I know that if the distribution of the sample is not normal, non-parametric (Wilcoxon, Kruskal-Wallis) should be used. It is assumed that the central limit theorem allows to use parametric if n> 30, generalized error because in any case they are n> 30 for each level of the factor. On the other hand, now it seems that CLT is questioned and that 30 cases does not guarantee normality.

When do we have to use one or the other?

If ANOVA requires homoscedasticity, why are post-hoc tests for unequal variances?

Many thanks
 

CowboyBear

Super Moderator
#2
I know that if the distribution of the sample is not normal, non-parametric (Wilcoxon, Kruskal-Wallis) should be used.
A few quick thoughts on this:

1) It is the distributions of the errors (i.e., the distributions within each groups) that are assumed normal, not the marginal distribution across all groups

2) Unless you have a tiny sample size and the departure from normality is very extreme, a breach of normality is unlikely to cause meaningful problems. I blogged about this recently. Normality is an assumption of these tests, but it is by far the least important of several assumptions.

3) If you are worried about non-normality, bootstrapping or permutation tests allow you to test for mean differences without changing your whole framework of inference (Note: A Wilcoxon or Kruskal-Wallis test is not a test for differences in means, or at least not unless we assume that the distributions have the same shape and spread within each sample; without that assumption these tests have quite different and counterintuitive null hypotheses).

PS. I see this is your first post. :Welcome:
 
#3
MANY THANKS CowboyBear for your quick reply !!
Only another question. How could I know if the distributions of both samples are similar?
Thank you again
Best wishes
David
 
#5
Thank you gdaem, but I asked for the shape of two samples to compare the means with a nonparametric test, if I understood correctly CowboyBear's reply.

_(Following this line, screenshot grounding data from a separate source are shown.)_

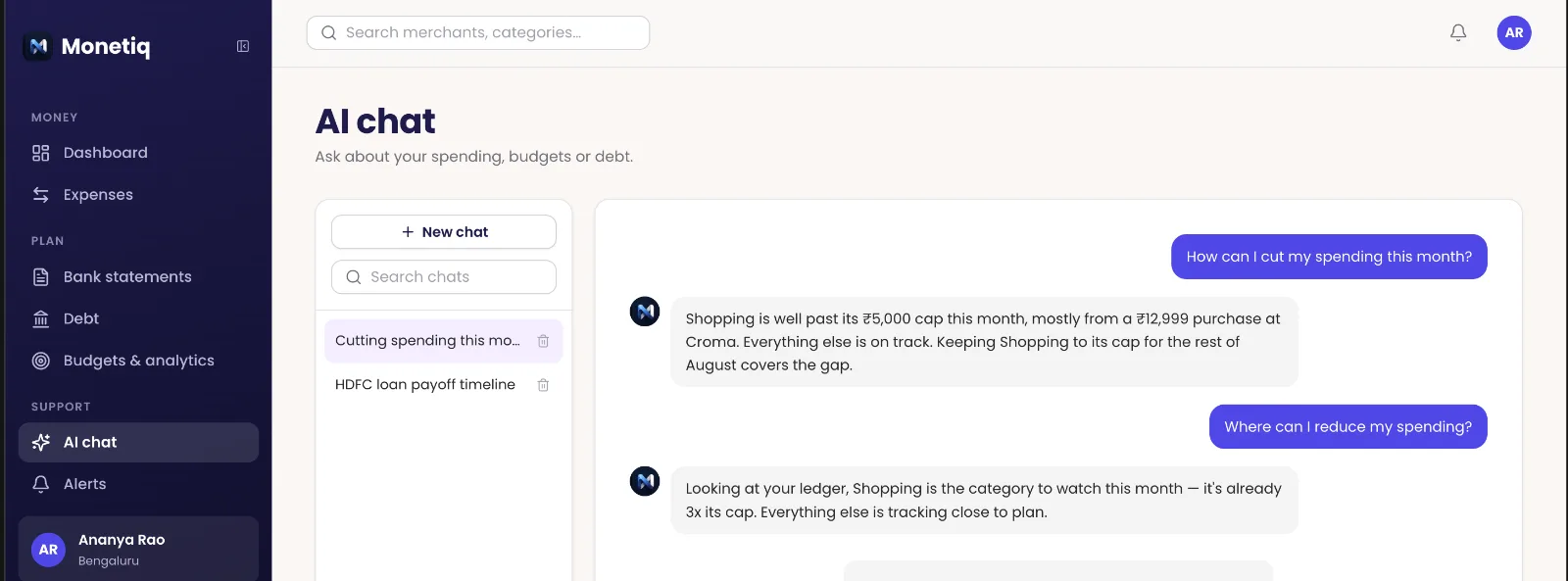The height and width of the screenshot is (581, 1568).
Task: Delete the HDFC loan payoff chat
Action: [x=543, y=385]
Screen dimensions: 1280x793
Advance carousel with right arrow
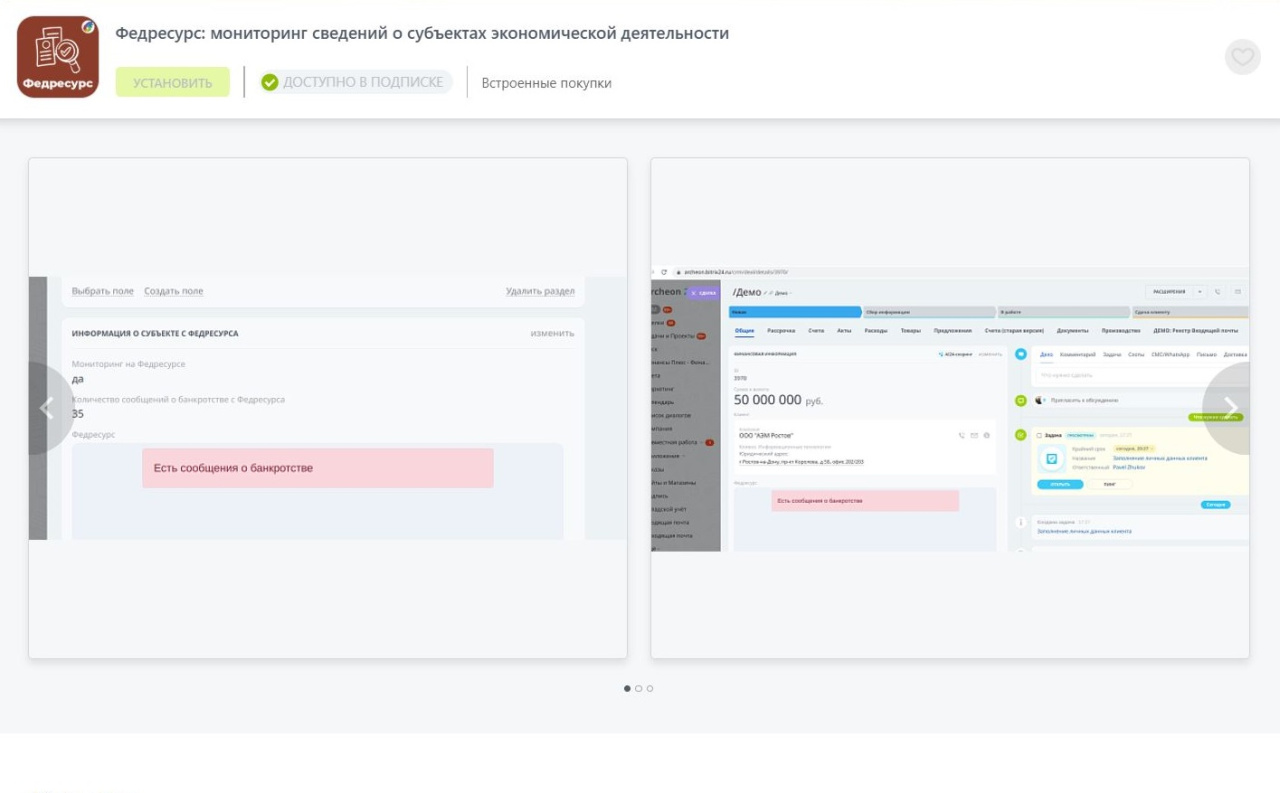click(x=1231, y=408)
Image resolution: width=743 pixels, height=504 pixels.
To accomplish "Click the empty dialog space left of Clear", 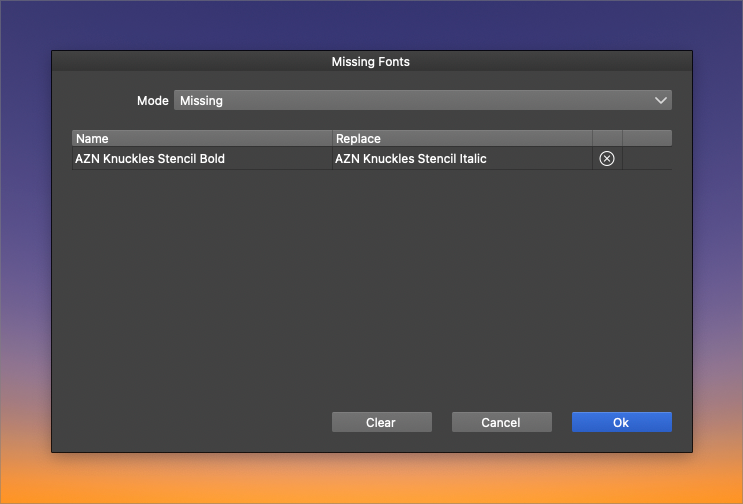I will pyautogui.click(x=190, y=422).
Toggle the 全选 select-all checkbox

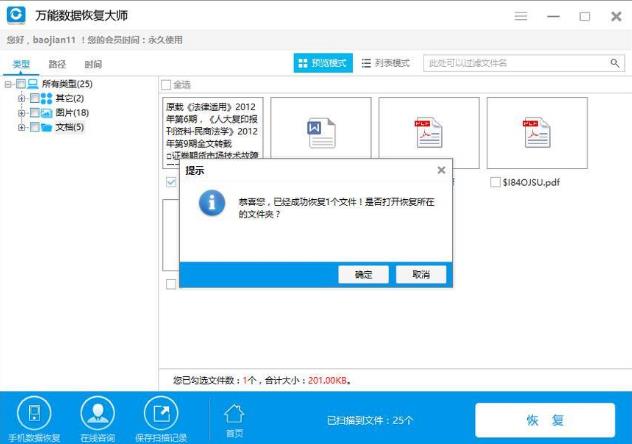click(167, 85)
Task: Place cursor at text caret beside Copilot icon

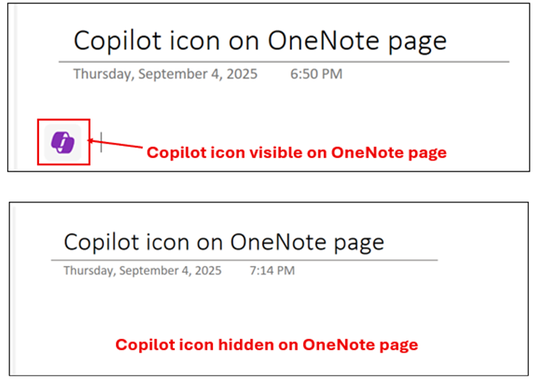Action: click(x=101, y=142)
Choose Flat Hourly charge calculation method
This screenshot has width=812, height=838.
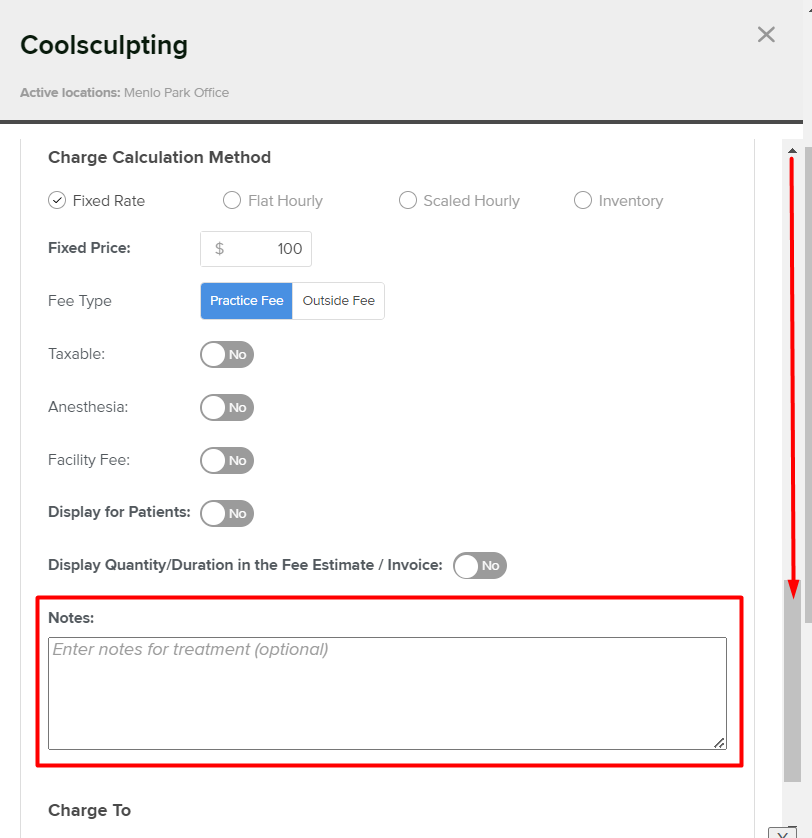click(x=232, y=200)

Not necessarily to check if they are normal distributions.
Best wishes
David
 

Dragan

Super Moderator
#6
I'm pretty confused about the conditions in which I should use a parametric or a nonparametric test to compare the means of 2 (or more) populations and would be very grateful if someone would explain it to me.

I know that if the distribution of the sample is not normal, non-parametric (Wilcoxon, Kruskal-Wallis) should be used. It is assumed that the central limit theorem allows to use parametric if n> 30, generalized error because in any case they are n> 30 for each level of the factor. On the other hand, now it seems that CLT is questioned and that 30 cases does not guarantee normality.

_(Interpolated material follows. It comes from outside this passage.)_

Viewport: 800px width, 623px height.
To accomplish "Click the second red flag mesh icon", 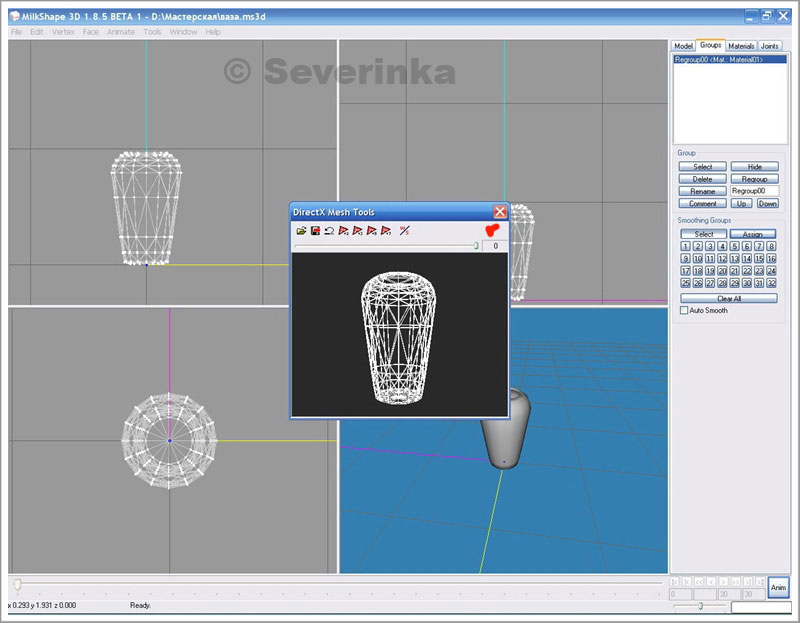I will (357, 231).
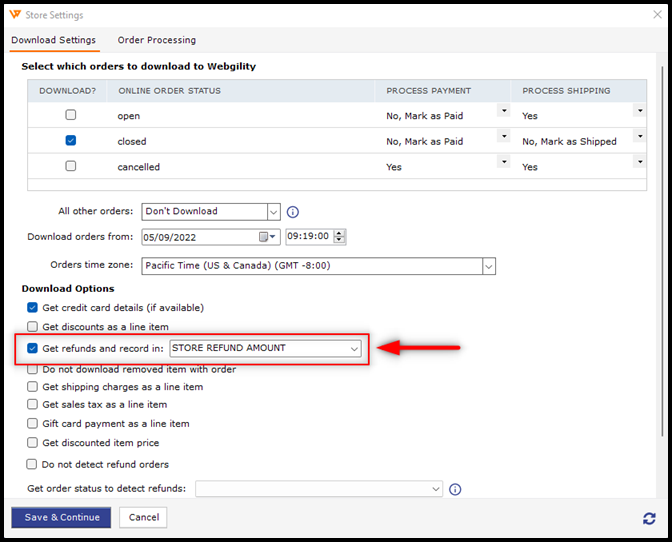Click the Cancel button
This screenshot has height=542, width=672.
pos(143,517)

When do we have to use one or the other?

If ANOVA requires homoscedasticity, why are post-hoc tests for unequal variances?

Many thanks

What you are forgetting is the issue of Power versus Type I error. That is, nonparametric rank-based tests can demonstrate to be much more powerful than the usual parametric (t or F) tests when the underlying distributions are skewed and/or heavy-tailed....Studies abound.
 

CowboyBear

Super Moderator
#8
MANY THANKS CowboyBear for your quick reply !!
Only another question. How could I know if the distributions of both samples are similar?
Thank you again
Best wishes
David
Shape: You could use histograms or a qqplot (qqplot of the one data distribution against the other, instead of one data distribution against a normal distribution, as in a qqnorm plot).

Spread: Levene's test or just look at the sample variances.

But making analytic decisions contingent on data can be problematic, so if you do decide to do a different analysis than you had initially planned, do report both.